REQUIRED ACTION: Go through the data below and transcribe it exactly. Omit the images.

DATA IN THIS EXERCISE:

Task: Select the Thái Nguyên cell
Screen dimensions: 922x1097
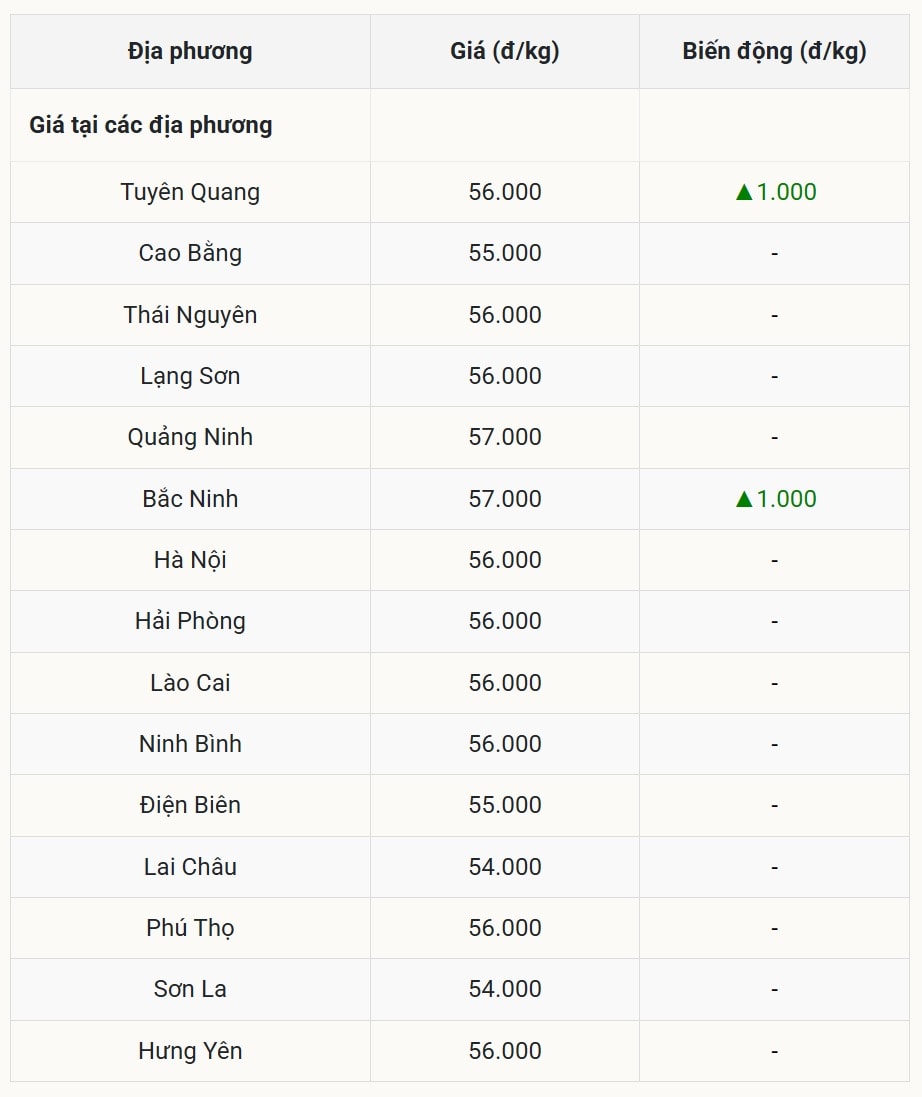Action: point(190,315)
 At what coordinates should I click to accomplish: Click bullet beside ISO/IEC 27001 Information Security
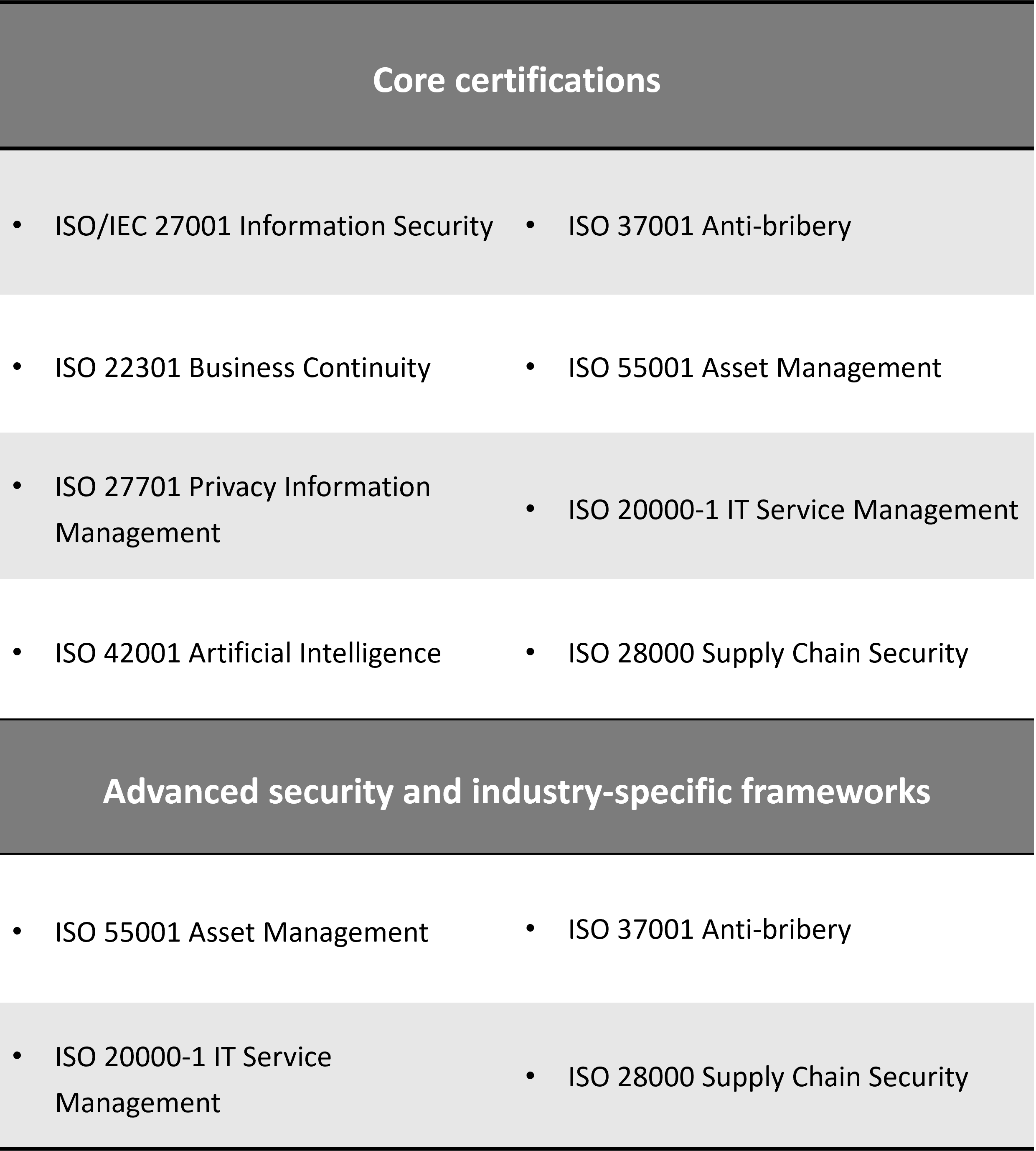17,225
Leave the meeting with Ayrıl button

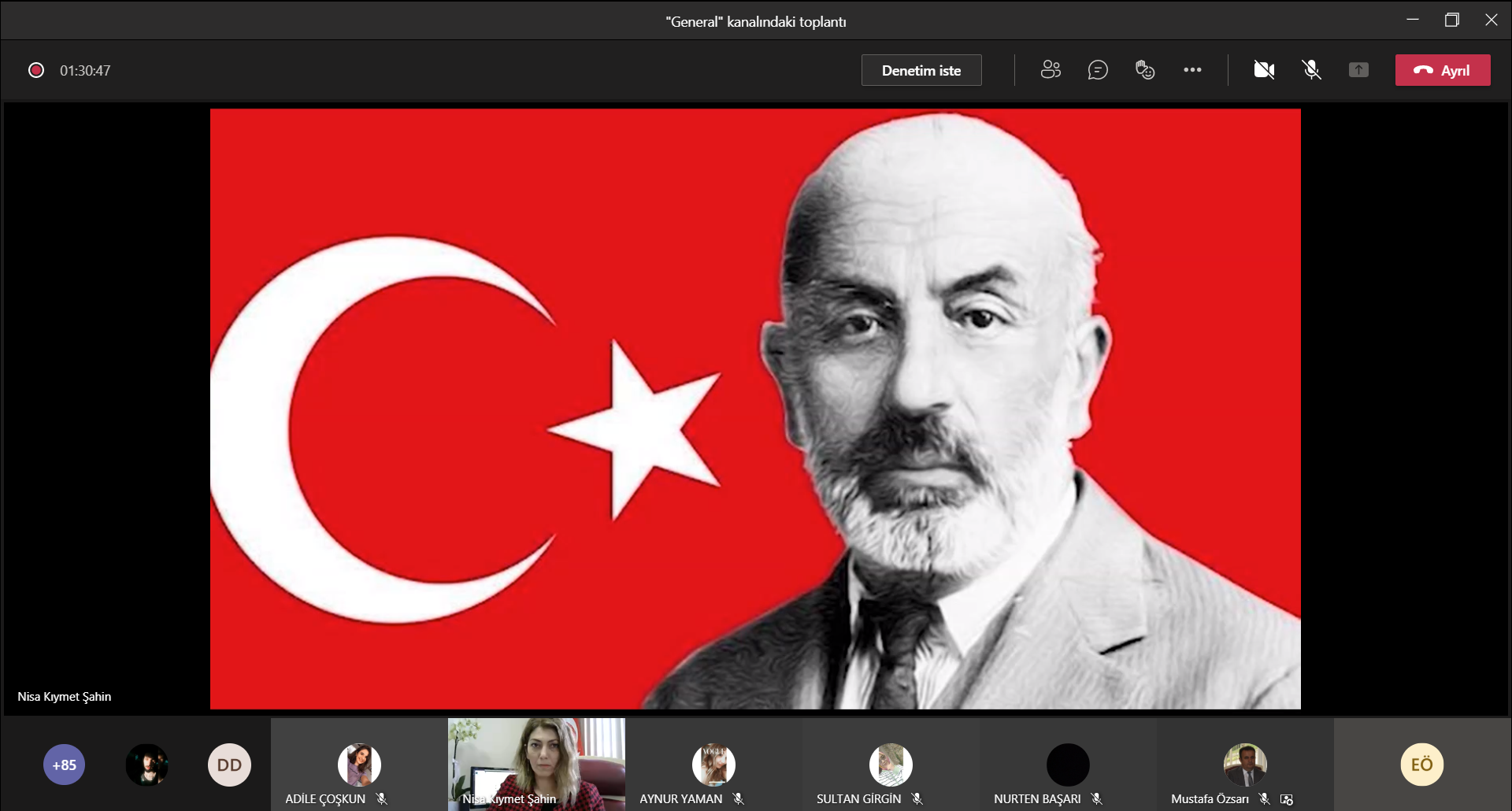[1443, 70]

EXERCISE RESULT:
Task: Select the Thái Nguyên cell
Screen dimensions: 922x1097
Action: point(190,315)
 At what coordinates should I click to accomplish: Click bullet beside ISO/IEC 27001 Information Security
17,225
Leave the meeting with Ayrıl button

[1443, 70]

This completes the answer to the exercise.